— La mort du Roi —
Trois mois plus tôt.
Point de vue de Sanhaf — Noldongúl — Capitale
Nul soleil ne pare la Place du Fort en ce triste jour ; nul chant lyrique n’entame sa rengaine dans les allées mitoyennes. Les célèbres fontaines perlées où nombre de gens se bousculent, pour y espérer retrouver jeunesse d’autant, apparaissent esseulées, nues de têtes colorées. Le ciel lui-même perd l’éclat luminescent qui le caractérise en cette saison, pour se tapisser d’un gris perle face au deuil qui couvre le royaume.
La capitale se noie sous les pleurs insonores de ses sujets. La nuit précédente a vu le dernier souffle de l’Agellid Haldir. La population se meut en silence, derrière la procession qui mène le coffin régalien à son ultime demeure. Il voyagera jusqu’à la ville portuaire d’Ilheri et la Baie d’Ëssamili l’accueillera pour l’éternité où il rejoindra les Athawari, ces Bâtisseurs qui régissent le monde.
« Puisse-t-il naviguer jusqu’aux Mers Souterraines et voguer au côté d’Islaë, Celle-Qui-Veille. »
Le hérault porte l’étendard avec peine, le dos voûté.

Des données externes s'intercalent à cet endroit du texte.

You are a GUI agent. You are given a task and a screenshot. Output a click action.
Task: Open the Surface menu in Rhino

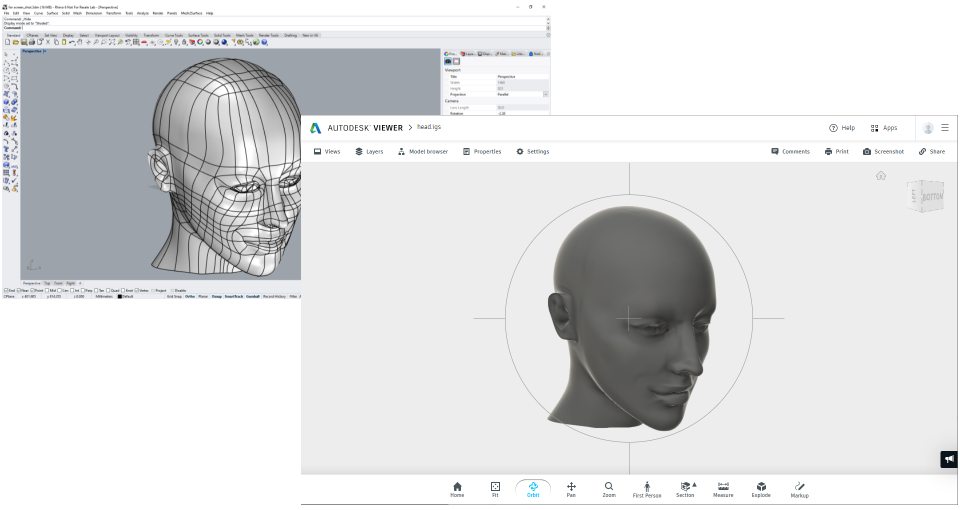tap(53, 13)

Un colibri bleuté, penché sur son épaule droite, partage le deuil de son anilalié. Un mince filet de vent virevolte autour du drapeau, s’entortille dans le tissu, l’ébranle, imitant le fantôme d’un nouvel ancien temps non révolu.
Le cortège longe lentement l’artère royale. Les femmes jettent des rameaux sur son passage pour l’honorer, les pleurs étouffés par leur robe. Les hommes frappent leur poitrine dans un respect définitif et claquent leurs talons au sol. Le cor se lamente d’une triste mélodie, emportée par un aquilon tempétueux, pour enquérir la Thoria que leur souverain n’existe plus.
— Le Roi est mort ! Le Roi est mort !
Je serre les poings ; mes ongles écorchent la peau tendre de ma paume en pensant à ce caltare[1] de pacotille dont la magie aérienne afflue vers moi. Les échos de la complainte me tirent un frisson.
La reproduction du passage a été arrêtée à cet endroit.